Which brings me to the wonderful incongruity at Dead Rising 2’s heart. It’s a serious tale of death and familial tragedy, blackmail and betrayal, but it’s starring a guy who you can dress up (depending on which store you’ve most recently raided) in a summer dress or an Elvis catsuit or a hideous p;aid suit or a distressingly tight child’s t-shirt or bottomless chaps. He’ll have oh-so-stern conversations with his various aides and enemies while dressed like someone you’d see slumped in a Camden gutter. No-one mentions it, even as they’re often insulting almost everything else about him. That’s exactly why it’s funny. ‘Did you not notice? Or is it just so strange and sinister that you’ve decided to pretend it’s not there?’
The other truth behind it is that, well, almost everyone in Dead Rising 2 is near-psychotic. A dude in a flannel boob-tube is nothing compared to cannibal chefs, zombie rights maniacs and genocidal TV presenters. It’s a horrible, crazy, deadly world. Why worry about clothes? If the guy feels better when he’s wearing bottom leather chaps, let him wear bottomless leather chaps.

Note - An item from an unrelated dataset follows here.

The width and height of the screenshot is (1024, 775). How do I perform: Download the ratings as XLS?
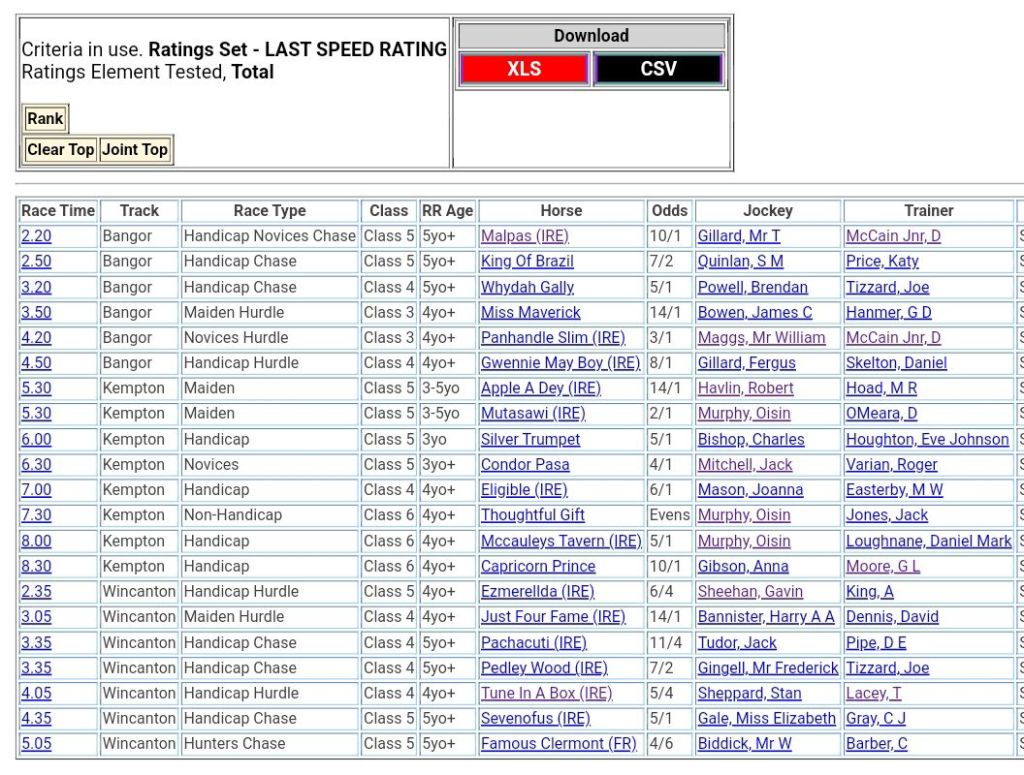click(524, 69)
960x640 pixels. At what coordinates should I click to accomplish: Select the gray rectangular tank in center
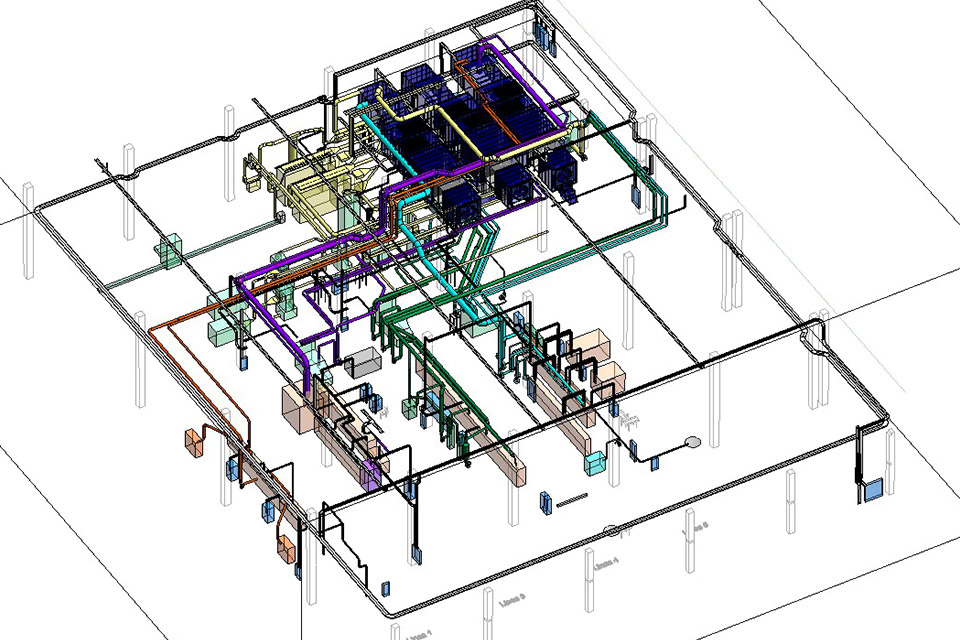pyautogui.click(x=362, y=362)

(This is quite obviously not the real reason. I just enjoy applying internal logic to something that’s made the very careful decision not to have any internal logic.)

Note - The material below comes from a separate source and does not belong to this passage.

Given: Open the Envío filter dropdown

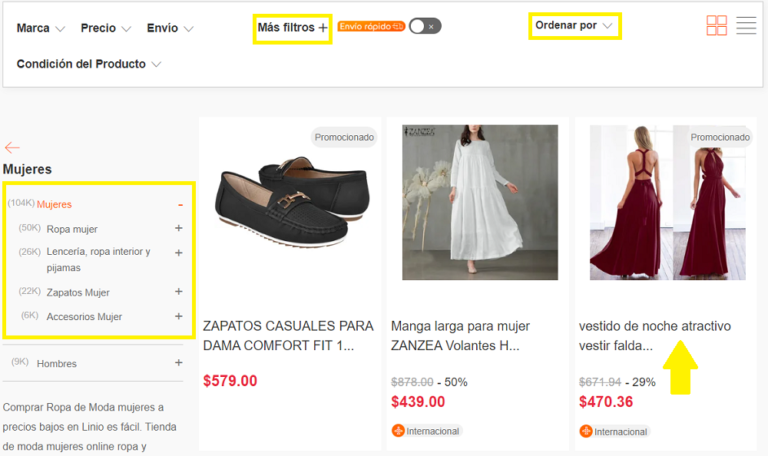Looking at the screenshot, I should click(170, 28).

I’ve had a grand time with Dead Rising 2: it’s not the kind of thing I’d expect to be on PC these days, and it’s all the more agreeably slick/mad for it. Limited options, non-reconfigurable controls and, most of all, the blight of Games For Windows Live are very much not to its credit, but do not undo it. Bar slow loading times, it’s a good-looking and smooth-running game.
What I will single out for a bit of whine are some the boss fights: the game tries hard to break up the everyday zombie abuse with setpiece fights against fast, powerful, much more aware characters. A few too many, especially in the optional missions, are blessed with dramatically overpowered attacks and a resistance to much of your carefully-collected arsenal, but perhaps they’re a sap to what’s otherwise a broadly smoother run than its predecessor.
Levelling Chuck up a bunch (achieved primarily be rescuing surivors and killing the horde with custom weapons) is key, and there are… longer-term ways to ensure his effectiveness is increased, but there are moments where I felt my maniac entertainment was impinged by a bloody-minded designer or a fear of alienating those who felt DR1’s punishing setpiece battles were pitched just right.
And again, some of the dialogue and characterisation grates too, such as Chuck’s fratboy flirtation/lecherousness towards the game’s women and the baseless, sneery evil of many of the still-human villains. It’s far from a classy game, but then it’s a game about punching zombies with nail-covered boxing gloves. Expecting it to be classy would be folly.
What it has done, though, is save itself from what might have been a decline into total mindlessness: it’s a serious game, structured and measured as well as freeform and crazed. It’s almost smarter than it has any right to be. Well done, it.